ACTIVITIES
1. Answer these questions using the article on Parkinson's medications and body heat:
(a) In which journal was the review published?
(b) At which school is Melvin Leow a clinical associate professor?
(c) What do cholinesterase inhibitors prevent?
2. Pick up the article on Parkinson's medications and body heat after its final sentence and keep writing it.

Parkinson’s medications may impair body’s ability to keep cool: Study
Drugs may pose potential harm to patients, lead to heat-related illness
Medications commonly used in the treatment of Parkinson’s disease may affect the body’s ability to control its core temperature, part of the body’s so-called automatic functions, which include sweating, a review study found.
Such agents — which include anticholinergic medications and cholinesterase inhibitors, dopamine replacement therapies, and dopamine agonists — may impair the body’s ability to keep cool, which can pose a potential threat to people with Parkinson’s, according to researchers.
“Physicians are often unaware of the potential harms certain drugs may cause by compromising the body’s thermoregulatory control mechanisms,” Melvin Leow, PhD, a clinical associate professor at the Yong Loo Lin School of Medicine at the National University of Singapore, and one of the study’s authors, said in a university press release.
“This is an especially important area to delve into as those with chronic diseases and older adults are susceptible to adverse health outcomes in the heat, due to their reduced thermoregulatory capacity,” Leow added, noting climate change also may have an impact on patients.
The review, “Effects of medications on heat loss capacity in chronic disease patients: health implications amidst global warming,” was published in the journal Pharmacological Reviews.
Use of Parkinson’s medications may increase patients’ risk of heat-related illness
Parkinson’s is caused by the death and dysfunction of cells in the brain responsible for making the signaling molecule dopamine. This loss or drop in dopamine levels results in the accumulation of acetylcholine, a chemical messenger nerve cells use to signal muscles to contract, leading to the disease’s typical motor symptoms. An imbalance in dopamine and acetylcholine is believed to drive Parkinson’s progression.
Anticholinergic medications and cholinesterase inhibitors are a class of therapies often used to control overall Parkinson’s disease symptoms. Anticholinergic medications are designed to block the action of acetylcholine, while cholinesterase inhibitors prevent an enzyme, called acetylcholinesterase, from breaking down acetylcholine.

SUPPLIED RECORDS

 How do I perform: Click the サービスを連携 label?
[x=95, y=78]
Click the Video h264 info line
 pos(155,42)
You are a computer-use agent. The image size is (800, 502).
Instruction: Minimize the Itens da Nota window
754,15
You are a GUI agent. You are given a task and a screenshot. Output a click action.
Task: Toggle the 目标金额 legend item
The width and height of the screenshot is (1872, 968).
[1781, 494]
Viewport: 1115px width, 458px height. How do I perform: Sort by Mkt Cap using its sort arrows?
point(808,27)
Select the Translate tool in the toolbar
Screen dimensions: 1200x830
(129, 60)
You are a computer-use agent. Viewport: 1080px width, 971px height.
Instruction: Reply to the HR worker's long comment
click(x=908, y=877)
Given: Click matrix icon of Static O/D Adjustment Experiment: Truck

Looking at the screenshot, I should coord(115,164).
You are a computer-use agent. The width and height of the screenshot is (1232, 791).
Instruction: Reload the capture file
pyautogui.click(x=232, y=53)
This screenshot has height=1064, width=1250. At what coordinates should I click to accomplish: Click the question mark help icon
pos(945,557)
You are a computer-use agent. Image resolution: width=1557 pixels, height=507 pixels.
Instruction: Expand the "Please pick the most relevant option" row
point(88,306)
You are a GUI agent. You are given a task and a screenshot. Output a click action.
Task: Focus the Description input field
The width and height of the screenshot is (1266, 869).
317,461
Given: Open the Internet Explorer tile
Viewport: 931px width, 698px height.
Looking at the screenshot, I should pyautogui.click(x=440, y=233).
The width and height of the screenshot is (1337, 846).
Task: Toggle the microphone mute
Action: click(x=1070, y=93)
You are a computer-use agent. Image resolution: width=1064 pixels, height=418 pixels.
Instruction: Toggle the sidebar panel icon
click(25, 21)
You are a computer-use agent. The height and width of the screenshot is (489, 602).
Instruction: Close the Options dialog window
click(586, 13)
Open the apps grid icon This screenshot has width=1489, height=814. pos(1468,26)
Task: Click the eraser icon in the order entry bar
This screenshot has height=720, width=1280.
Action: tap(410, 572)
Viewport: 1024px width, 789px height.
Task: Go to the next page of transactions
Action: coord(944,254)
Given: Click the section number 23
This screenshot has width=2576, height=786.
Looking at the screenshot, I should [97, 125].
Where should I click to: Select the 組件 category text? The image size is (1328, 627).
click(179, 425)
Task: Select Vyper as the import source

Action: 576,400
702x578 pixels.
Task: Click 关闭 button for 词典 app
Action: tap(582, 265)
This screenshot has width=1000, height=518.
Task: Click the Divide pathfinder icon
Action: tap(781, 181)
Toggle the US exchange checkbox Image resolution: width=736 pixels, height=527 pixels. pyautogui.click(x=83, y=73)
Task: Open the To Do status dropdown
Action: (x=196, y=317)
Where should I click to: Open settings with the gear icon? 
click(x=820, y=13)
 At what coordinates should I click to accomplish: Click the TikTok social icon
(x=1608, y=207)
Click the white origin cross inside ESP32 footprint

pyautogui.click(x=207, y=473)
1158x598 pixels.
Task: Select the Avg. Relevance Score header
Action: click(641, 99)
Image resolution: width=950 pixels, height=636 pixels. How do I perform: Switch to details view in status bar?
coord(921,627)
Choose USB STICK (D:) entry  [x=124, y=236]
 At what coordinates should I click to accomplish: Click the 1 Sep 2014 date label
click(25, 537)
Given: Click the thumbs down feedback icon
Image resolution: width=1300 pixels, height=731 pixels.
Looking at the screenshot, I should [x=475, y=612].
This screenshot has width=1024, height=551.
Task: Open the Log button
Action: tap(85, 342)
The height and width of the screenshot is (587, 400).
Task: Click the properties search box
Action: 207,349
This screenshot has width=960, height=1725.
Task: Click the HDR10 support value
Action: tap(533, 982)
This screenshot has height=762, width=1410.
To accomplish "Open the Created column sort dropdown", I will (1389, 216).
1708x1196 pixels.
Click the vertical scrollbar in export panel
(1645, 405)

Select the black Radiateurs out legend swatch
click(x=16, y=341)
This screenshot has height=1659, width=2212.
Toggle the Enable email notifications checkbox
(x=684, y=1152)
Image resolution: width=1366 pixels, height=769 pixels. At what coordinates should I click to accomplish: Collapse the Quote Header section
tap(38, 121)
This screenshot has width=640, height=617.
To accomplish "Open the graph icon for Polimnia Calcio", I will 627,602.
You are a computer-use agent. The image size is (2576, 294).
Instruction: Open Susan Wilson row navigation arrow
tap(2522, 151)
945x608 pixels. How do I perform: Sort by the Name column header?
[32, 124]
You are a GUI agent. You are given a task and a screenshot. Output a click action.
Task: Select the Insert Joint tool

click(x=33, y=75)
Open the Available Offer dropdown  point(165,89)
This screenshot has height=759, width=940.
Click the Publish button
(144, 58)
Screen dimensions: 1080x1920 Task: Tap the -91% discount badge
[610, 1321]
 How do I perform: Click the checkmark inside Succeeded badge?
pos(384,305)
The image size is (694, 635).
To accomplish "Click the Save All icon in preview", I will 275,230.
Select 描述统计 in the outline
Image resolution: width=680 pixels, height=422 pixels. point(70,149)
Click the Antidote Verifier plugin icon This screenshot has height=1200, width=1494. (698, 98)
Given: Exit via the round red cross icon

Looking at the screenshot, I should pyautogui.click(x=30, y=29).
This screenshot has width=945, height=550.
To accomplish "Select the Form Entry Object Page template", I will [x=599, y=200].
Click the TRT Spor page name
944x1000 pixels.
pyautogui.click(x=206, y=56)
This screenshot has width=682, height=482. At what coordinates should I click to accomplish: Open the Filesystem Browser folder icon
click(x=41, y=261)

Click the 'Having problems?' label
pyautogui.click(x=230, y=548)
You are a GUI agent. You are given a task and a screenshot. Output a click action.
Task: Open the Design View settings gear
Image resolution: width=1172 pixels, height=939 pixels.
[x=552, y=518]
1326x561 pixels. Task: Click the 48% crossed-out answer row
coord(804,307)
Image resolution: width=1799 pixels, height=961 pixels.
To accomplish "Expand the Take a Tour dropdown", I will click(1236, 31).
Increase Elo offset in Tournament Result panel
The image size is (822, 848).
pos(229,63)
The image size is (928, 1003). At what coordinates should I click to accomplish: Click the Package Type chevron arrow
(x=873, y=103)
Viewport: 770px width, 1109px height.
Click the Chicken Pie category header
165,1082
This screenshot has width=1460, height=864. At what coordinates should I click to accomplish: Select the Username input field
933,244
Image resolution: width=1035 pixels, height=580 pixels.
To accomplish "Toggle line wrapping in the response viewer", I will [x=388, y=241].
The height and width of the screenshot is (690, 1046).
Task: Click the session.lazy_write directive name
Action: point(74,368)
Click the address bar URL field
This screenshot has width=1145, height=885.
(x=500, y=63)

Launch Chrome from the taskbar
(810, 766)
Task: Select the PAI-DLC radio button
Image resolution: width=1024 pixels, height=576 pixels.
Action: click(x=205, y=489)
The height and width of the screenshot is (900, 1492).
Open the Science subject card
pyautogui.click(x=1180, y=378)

OUTPUTS FOR THE TASKS
1.
(a) Pharmacological Reviews.
(b) The Yong Loo Lin School of Medicine at the National University of Singapore.
(c) They prevent the enzyme acetylcholinesterase from breaking down acetylcholine.

2.
However, while these medicines can be helpful for controlling symptoms, researchers at the National University of Singapore now highlight that they can impact other body systems, namely the ability to control body temperature.
This means that these medications can increase the risk among patients of developing illnesses related to heat and high temperatures.
“Clinicians need to consider that the use of medications which alter the levels of ACh [acetylcholine] may confer an increased risk of developing heat-related illnesses in patients.
In their review, the team described the case of a patient treated with the anticholinergic Artane (trihexyphenidyl) and Thorazine (chlorpromazine) who developed heat stroke and heat exhaustion.
The use of anticholinergics also has been linked to an increased rate of rise in core body temperature under heat stress in young healthy adults.
According to the researchers, “clinicians need to consider that the use of medications which alter the levels of ACh [acetylcholine] may confer an increased risk of developing heat-related illnesses in patients.”
Indeed, the team added that “future research should consider dose-response studies on Ach [acetylcholine ]-modulating medications to identify the ‘dose threshold’ at which thermoregulatory responses will be altered (and how it will be altered).”
Dopamine replacement therapies, such as levodopa, and dopamine agonists, which work by mimicking dopamine in the brain, are now the mainstay of Parkinson’s treatment.
However, these agents may significantly influence the body’s capacity to regulate temperature. In one case report, levodopa helped to stabilize the body temperature of a Parkinson’s patient experiencing spontaneous periodic hypothermia, a condition marked by a drop in body temperature below 35°C (95°F). According to researchers, this highlights “the central control of thermoregulation by” dopamine.
Researchers cite concerns about impact of rising global temperatures
Additionally, according to researchers, reports have linked the rapid withdrawal of levodopa or dopamine agonists to a rare condition, called parkinsonism hyperpyrexia syndrome, in which body temperatures rises as high as 40°C (104°F).
These findings highlight the importance to “note the potential thermoregulatory dangers of patients adjusting their dosage or withdrawing from DPA [dopamine] replacement agents or dopaminergic medications,” the researchers wrote.
One issue with many common Parkinson’s medications — and those for other related disorders — are that the drugs “can make it harder for the human body to handle hot weather by
reducing its ability to sweat or increase blood flow to the skin,” the university release stated.
Adding climate change to this mix amplifies the impact that can have, the researchers noted.
“Rising global temperatures caused by climate change pose a significant health concern for clinical patients reliant on long-term medications and healthcare,” said Jericho Wee, a PhD candidate at the National University of Singapore and the study’s first author.
“Increasingly, we will continue to see more elderly patients, many who have multiple health conditions and are taking different types of medication concurrently to manage their chronic diseases, compounding the risk of heat-related illness and dehydration,” Wee said, adding, “Understanding how each medication impacts thermoregulation, in the face of warmer environments, is the crucial first step to predicting the possible health outcomes when multiple medications are taken concurrently.”